## Available data
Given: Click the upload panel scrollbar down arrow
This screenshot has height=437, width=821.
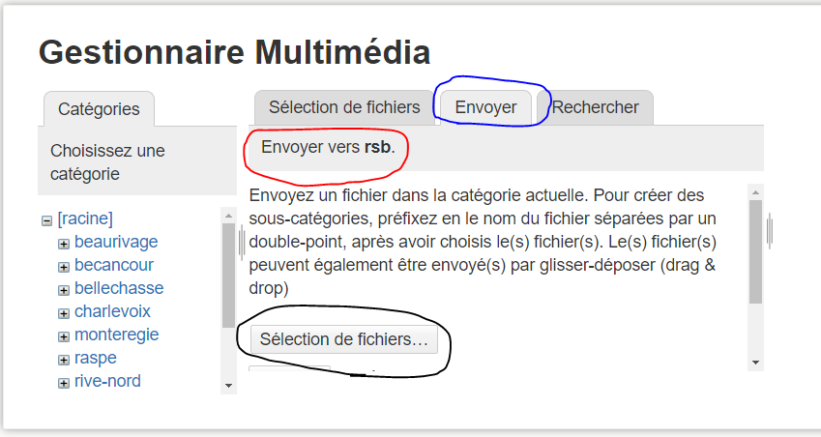Looking at the screenshot, I should coord(755,362).
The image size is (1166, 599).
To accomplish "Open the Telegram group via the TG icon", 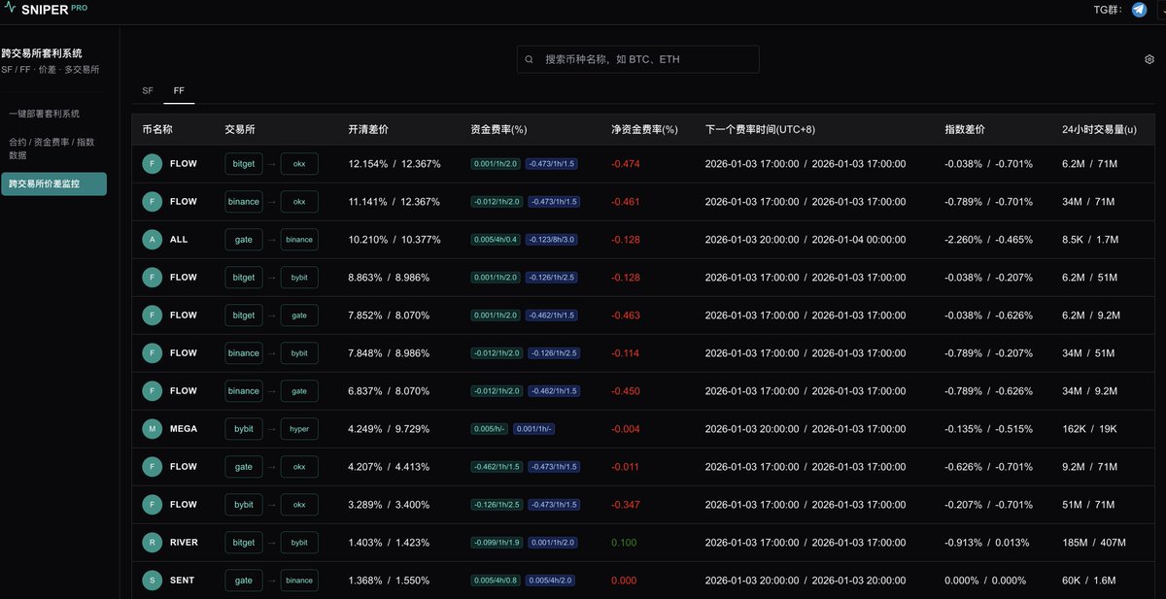I will tap(1137, 10).
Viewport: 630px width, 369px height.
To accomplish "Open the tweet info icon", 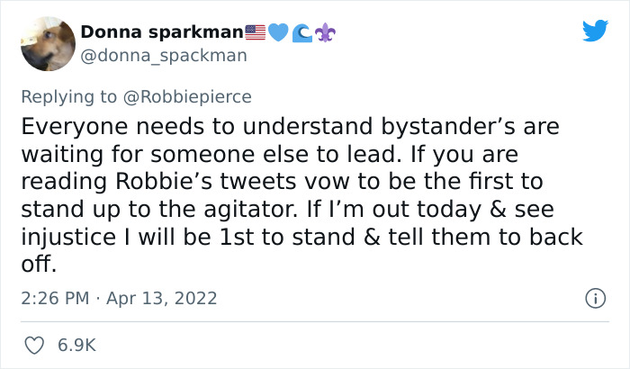I will [594, 297].
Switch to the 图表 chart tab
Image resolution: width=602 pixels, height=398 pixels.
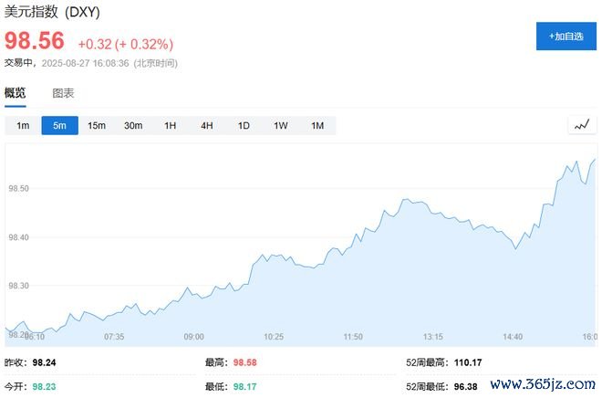tap(63, 93)
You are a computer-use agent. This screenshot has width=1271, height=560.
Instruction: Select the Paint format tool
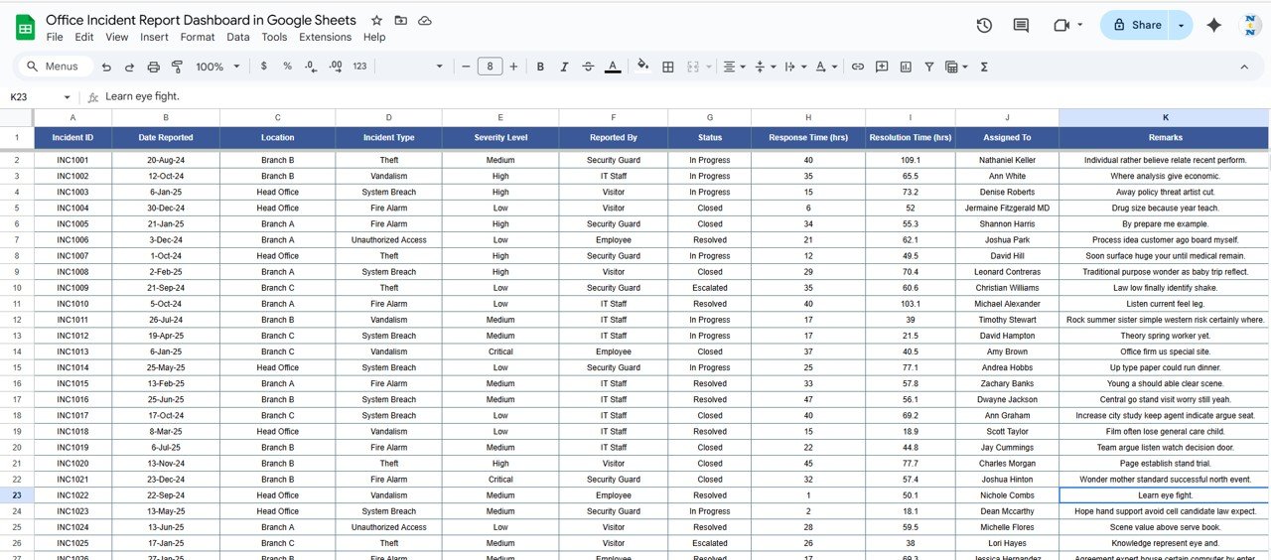point(177,67)
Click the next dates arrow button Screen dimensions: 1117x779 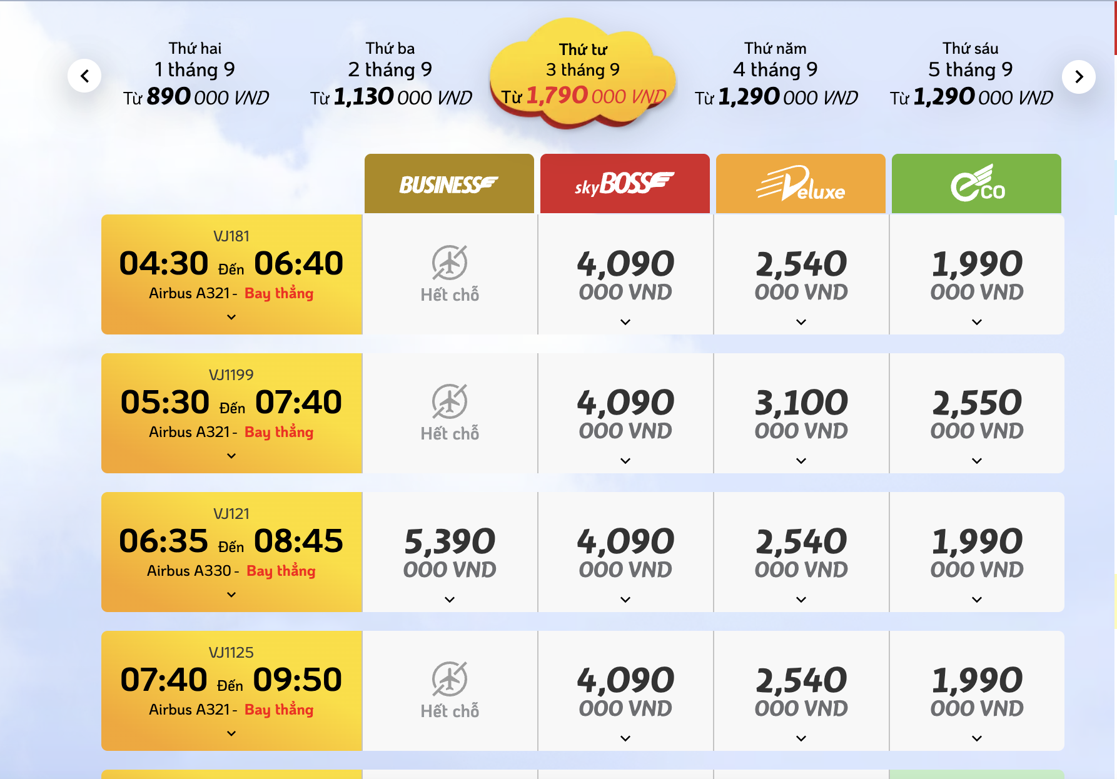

## Exercise brief
Nothing but the lines from the one containing "Image resolution: width=602" through the end of the listing should be written out, each exactly, and pictures must be left out.

## Exercise output
Image resolution: width=602 pixels, height=398 pixels.
tap(63, 93)
You are a computer-use agent. This screenshot has width=1271, height=560.
Instruction: Select the Paint format tool
point(177,67)
Click the next dates arrow button Screen dimensions: 1117x779 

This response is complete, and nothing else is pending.